The fact that Georgiana had called Sasha “the Gold Digger” made her burn with shame. Georgiana had been wrong about Sasha not signing the prenup, but that wasn’t even the point. It was classist, it was snobbish, and it was exactly the kind of attitude that she needed to work against. You couldn’t seek to fight inequality in the world while preserving it in your own family.

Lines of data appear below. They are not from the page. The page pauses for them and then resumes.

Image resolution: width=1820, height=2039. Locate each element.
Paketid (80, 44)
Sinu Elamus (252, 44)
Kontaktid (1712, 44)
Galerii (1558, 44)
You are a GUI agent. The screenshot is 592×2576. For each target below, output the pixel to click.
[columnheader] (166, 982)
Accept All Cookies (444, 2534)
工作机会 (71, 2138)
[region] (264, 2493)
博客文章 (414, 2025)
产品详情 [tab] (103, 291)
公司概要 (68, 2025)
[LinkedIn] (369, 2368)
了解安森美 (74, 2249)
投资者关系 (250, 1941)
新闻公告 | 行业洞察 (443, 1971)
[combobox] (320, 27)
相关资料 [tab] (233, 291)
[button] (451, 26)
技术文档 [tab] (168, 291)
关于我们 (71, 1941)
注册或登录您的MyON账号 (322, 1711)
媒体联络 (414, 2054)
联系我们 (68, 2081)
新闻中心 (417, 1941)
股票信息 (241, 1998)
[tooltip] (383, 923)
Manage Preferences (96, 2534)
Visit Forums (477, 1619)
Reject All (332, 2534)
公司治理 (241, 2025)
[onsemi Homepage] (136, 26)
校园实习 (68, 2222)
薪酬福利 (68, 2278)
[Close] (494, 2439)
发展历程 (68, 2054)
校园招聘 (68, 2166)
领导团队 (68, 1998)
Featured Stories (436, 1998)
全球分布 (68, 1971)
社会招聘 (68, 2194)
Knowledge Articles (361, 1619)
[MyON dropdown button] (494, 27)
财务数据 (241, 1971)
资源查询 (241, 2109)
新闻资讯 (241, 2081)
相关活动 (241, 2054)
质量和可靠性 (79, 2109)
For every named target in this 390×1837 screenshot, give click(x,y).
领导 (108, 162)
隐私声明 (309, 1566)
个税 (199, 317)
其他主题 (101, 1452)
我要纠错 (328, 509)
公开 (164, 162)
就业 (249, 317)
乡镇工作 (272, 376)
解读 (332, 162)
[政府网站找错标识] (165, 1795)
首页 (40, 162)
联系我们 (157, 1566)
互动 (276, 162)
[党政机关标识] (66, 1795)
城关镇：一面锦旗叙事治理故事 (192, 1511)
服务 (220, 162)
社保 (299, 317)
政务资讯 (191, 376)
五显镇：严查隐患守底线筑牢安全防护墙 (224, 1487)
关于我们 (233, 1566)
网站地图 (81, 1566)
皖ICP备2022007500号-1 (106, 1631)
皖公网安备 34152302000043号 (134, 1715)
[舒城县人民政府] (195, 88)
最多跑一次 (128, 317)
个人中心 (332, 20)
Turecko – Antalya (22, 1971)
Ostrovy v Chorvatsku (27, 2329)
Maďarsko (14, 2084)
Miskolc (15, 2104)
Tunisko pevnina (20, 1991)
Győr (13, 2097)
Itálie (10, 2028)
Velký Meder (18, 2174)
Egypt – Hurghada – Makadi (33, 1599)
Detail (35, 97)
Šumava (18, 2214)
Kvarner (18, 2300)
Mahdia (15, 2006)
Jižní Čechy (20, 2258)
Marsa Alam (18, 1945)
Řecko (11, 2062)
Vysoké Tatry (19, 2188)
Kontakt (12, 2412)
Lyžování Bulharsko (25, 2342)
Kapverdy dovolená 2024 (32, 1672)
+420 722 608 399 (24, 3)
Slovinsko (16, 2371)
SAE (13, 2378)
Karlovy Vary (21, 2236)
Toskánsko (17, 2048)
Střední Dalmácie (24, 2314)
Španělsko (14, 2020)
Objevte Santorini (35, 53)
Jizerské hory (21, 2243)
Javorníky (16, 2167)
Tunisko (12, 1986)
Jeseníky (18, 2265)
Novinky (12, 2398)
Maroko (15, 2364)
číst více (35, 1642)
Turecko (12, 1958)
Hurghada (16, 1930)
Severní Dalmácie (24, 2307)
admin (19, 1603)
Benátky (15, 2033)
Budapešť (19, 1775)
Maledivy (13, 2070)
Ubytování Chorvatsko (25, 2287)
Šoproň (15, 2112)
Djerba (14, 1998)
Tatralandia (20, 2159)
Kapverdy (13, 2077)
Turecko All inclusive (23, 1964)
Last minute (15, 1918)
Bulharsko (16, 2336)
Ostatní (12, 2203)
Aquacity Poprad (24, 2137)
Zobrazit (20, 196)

“It’s like the Truman Capote house,” Georgiana explained to her therapist, twisting a tissue between her hands as she sat on the tweed sofa of her tiny office. Her therapist was a trim woman in her sixties, carefully dressed in neutral colors, a local in the neighborhood who shared an office with a child psychologist, which meant the bookshelves displayed not only Freud and Klein but also tiny plastic figurines, miniature moms and dads and babies. Georgiana was sometimes tempted to play with them as she talked. “Everyone in the neighborhood was outraged when Truman’s house sold to someone with new money,” Georgiana explained with dismay.
“You know what’s funny about that?” the woman asked, her eyes twinkling merrily. “Capote didn’t even own Seventy Willow Street. He rented the basement apartment from his friend. He just gave tours of the house when his friend was on vacation.” Georgiana had to laugh.
* * *
—
When she got home that night she called Sasha, biting her lip as the phone rang. She really hated talking on the phone—everyone her age texted—but when Sasha answered, Georgiana cleared her throat and pressed past her awkwardness. “Sasha? It’s George,” she said. “I was wondering, would you like to play tennis sometime?”
* * *
Since Georgiana had been confronting a lot of uncomfortable truths about herself lately, she lay on Lena’s pullout couch on a Sunday morning and decided she felt ready to admit to one more: she really actually liked onion rings. There was no excuse for her to order them that Sunday. She wasn’t hungover, she wasn’t on her deathbed, and she hadn’t even gone for a run that morning, but, she acknowledged, they were wonderfully crispy and sweet and so, together with Lena and Kristin, she paid ten dollars for a large order from Westville.
As they lounged and watched rich ladies fight on TV, they waited for their food and dissected the night before. They had been out in Cobble Hill, and Kristin had ended up kissing the bartender at Clover Club. It was regrettable because now they couldn’t go back there, and they had such nice cocktails.
“There must be some night he’s off,” complained Lena.
“I think he’s the manager. It’s ruined.” She sighed, full of remorse. “So what are you going to do about Curtis, George?” Kristin was drinking her second Gatorade of the morning, wearing a matching sweatsuit that made her look like either Hailey Bieber or a very stylish Teletubby.